Cerruti fue periodista, docente y escritora de libros sobre figuras políticas muy conocidas. El más exitoso (que se convirtió en best seller en 1993 y se reeditó 19 veces) fue El Jefe. Vida y obra de Carlos Saúl Menem. Ese texto tenía pasta periodística. Fue escrito durante el menemismo cuando ella transitó por varias redacciones.

En cambio, el otro texto famoso de Cerruti llamado El Pibe. Negocios, intrigas y secretos de Mauricio Macri, el hombre que quiere ser presidente, de 2010, fue escrito con más militancia que rigor periodístico.

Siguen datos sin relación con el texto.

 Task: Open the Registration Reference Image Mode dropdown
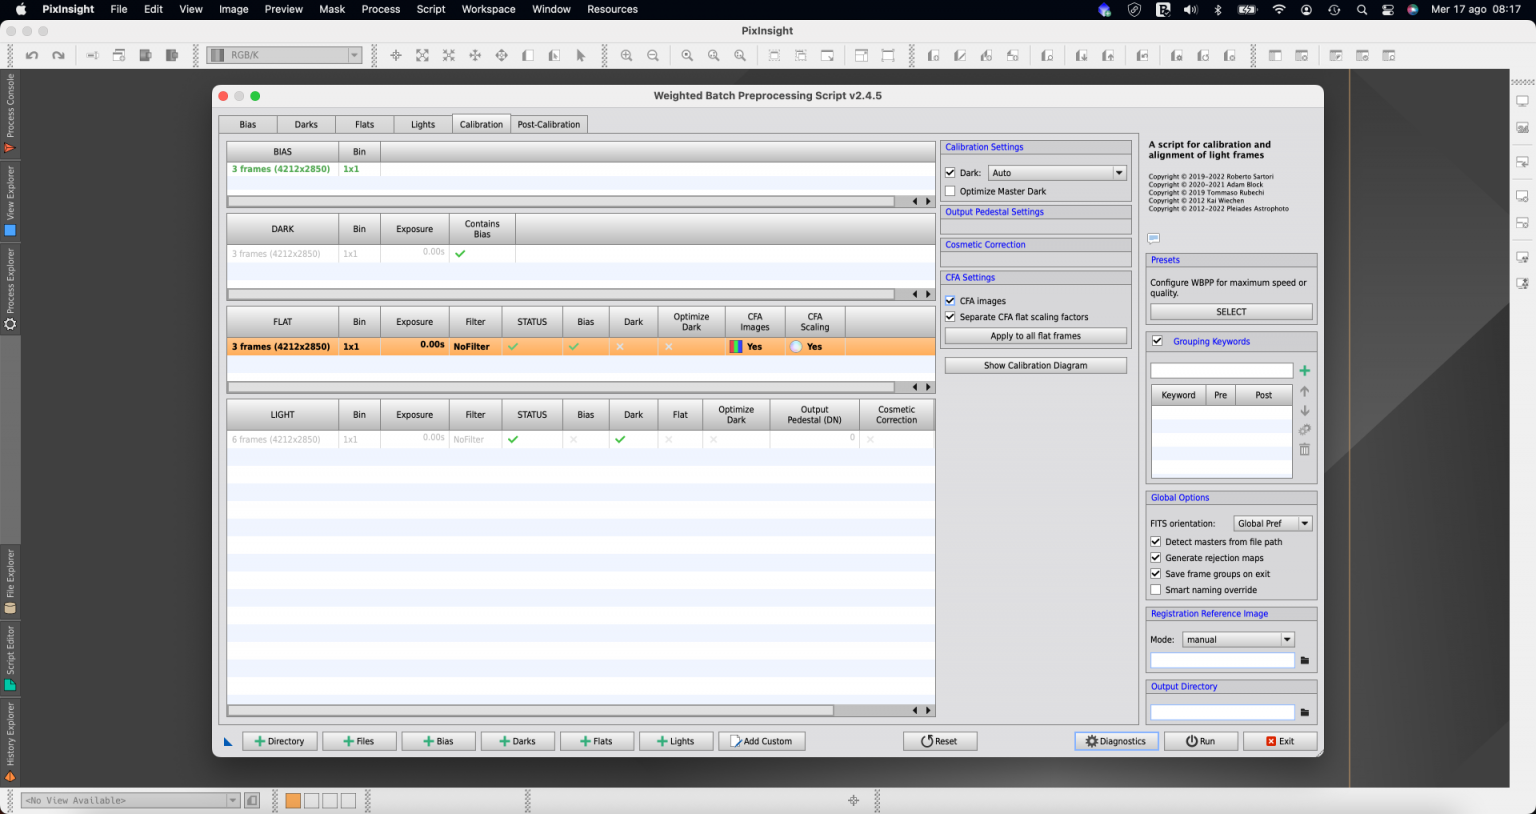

Basta comprobar la falta de síntesis en su largo título.

Cerruti ha sido legisladora kirchnerista de la Ciudad de Buenos Aires desde el 2007 (en dos períodos sucesivos) y en 2017 fue electa diputada nacional por ese distrito, cargo que concluía en diciembre de este año pero que dejó antes para ser la portavoz de Alberto Fernández. Como prolegómeno poco feliz, cuando el periodista Feinmann dio la primicia de que Cerruti sería la nueva portavoz del Gobierno, ella lo desmintió enojada, pero a los pocos días asumió como si nada.

Re Bety

En 2017, Gabriela Cerruti tuvo unos muy comentados chisporroteos con Alberto Fernández cuando éste exhibía todavía una actitud duramente crítica hacia Cristina Kirchner. "Deberías recuperar tu actitud autocrítica, si alguna vez la tuviste", la chuceaba el actual mandatario a la entonces legisladora, al tiempo que tildaba de "peronismo patético" al que integraban figuras polémicas del kirchnerismo como Boudou y Guillermo Moreno. Ella le respondía con expresiones como ésta: "Sos re Bety Sarlo. Yo no dudo que despreciás al kirchnerismo".

La portavoz del Gobierno integra un lote familiar de seis hermanas, donde ella es la tercera en orden de aparición. Tiene 55 años y estuvo casada durante 10 años con el periodista Lucas Guagnini con el que tuvo dos hijos.

En su momento exhibió una conocida opinión crítica sobre actitudes polémicas de quien es hoy nuevo jefe de Gabinete, Juan Manzur, pero todavía no está claro cuál es la relación entre ambos. Las feministas del Gobierno no han olvidado que siendo gobernador de Tucumán, Manzur le negó el derecho al aborto a una niña que había sido violada y embarazada. Un sapo que Cerruti debe tragar a diario.